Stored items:
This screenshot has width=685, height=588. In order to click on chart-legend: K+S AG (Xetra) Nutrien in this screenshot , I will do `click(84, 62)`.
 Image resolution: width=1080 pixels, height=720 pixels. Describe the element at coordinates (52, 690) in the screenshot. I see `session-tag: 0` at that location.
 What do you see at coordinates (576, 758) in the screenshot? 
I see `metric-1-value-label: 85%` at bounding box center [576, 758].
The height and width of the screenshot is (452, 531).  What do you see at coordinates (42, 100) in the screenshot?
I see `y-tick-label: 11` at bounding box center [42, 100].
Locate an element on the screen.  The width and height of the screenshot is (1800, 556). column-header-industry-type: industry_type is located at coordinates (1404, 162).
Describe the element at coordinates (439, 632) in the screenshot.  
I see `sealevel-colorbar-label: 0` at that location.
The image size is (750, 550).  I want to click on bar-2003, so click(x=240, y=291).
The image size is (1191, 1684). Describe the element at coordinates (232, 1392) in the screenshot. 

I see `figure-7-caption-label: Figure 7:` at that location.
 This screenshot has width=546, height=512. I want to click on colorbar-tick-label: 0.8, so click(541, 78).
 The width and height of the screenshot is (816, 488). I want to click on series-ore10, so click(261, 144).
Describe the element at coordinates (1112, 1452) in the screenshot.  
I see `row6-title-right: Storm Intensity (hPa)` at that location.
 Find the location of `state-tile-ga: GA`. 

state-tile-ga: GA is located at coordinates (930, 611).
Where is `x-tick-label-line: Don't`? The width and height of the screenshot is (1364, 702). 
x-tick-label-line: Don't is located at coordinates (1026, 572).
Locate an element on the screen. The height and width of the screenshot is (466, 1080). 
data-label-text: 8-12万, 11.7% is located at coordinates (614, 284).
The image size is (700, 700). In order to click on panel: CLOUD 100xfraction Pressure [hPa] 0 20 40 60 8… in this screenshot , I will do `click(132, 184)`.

• _Aim of the exercise_
Write out these rows again with every character kept the same.

• _Task result_
This screenshot has width=685, height=588. In order to click on chart-legend: K+S AG (Xetra) Nutrien in this screenshot , I will do `click(84, 62)`.
 Image resolution: width=1080 pixels, height=720 pixels. Describe the element at coordinates (52, 690) in the screenshot. I see `session-tag: 0` at that location.
 What do you see at coordinates (576, 758) in the screenshot? 
I see `metric-1-value-label: 85%` at bounding box center [576, 758].
The height and width of the screenshot is (452, 531).  What do you see at coordinates (42, 100) in the screenshot?
I see `y-tick-label: 11` at bounding box center [42, 100].
Locate an element on the screen.  The width and height of the screenshot is (1800, 556). column-header-industry-type: industry_type is located at coordinates (1404, 162).
Describe the element at coordinates (439, 632) in the screenshot.  
I see `sealevel-colorbar-label: 0` at that location.
The image size is (750, 550).  I want to click on bar-2003, so click(x=240, y=291).
The image size is (1191, 1684). Describe the element at coordinates (232, 1392) in the screenshot. 

I see `figure-7-caption-label: Figure 7:` at that location.
 This screenshot has width=546, height=512. I want to click on colorbar-tick-label: 0.8, so click(541, 78).
 The width and height of the screenshot is (816, 488). I want to click on series-ore10, so click(261, 144).
Describe the element at coordinates (1112, 1452) in the screenshot.  
I see `row6-title-right: Storm Intensity (hPa)` at that location.
 Find the location of `state-tile-ga: GA`. 

state-tile-ga: GA is located at coordinates (930, 611).
Where is `x-tick-label-line: Don't`? The width and height of the screenshot is (1364, 702). 
x-tick-label-line: Don't is located at coordinates (1026, 572).
Locate an element on the screen. The height and width of the screenshot is (466, 1080). 
data-label-text: 8-12万, 11.7% is located at coordinates (614, 284).
The image size is (700, 700). In order to click on panel: CLOUD 100xfraction Pressure [hPa] 0 20 40 60 8… in this screenshot , I will do `click(132, 184)`.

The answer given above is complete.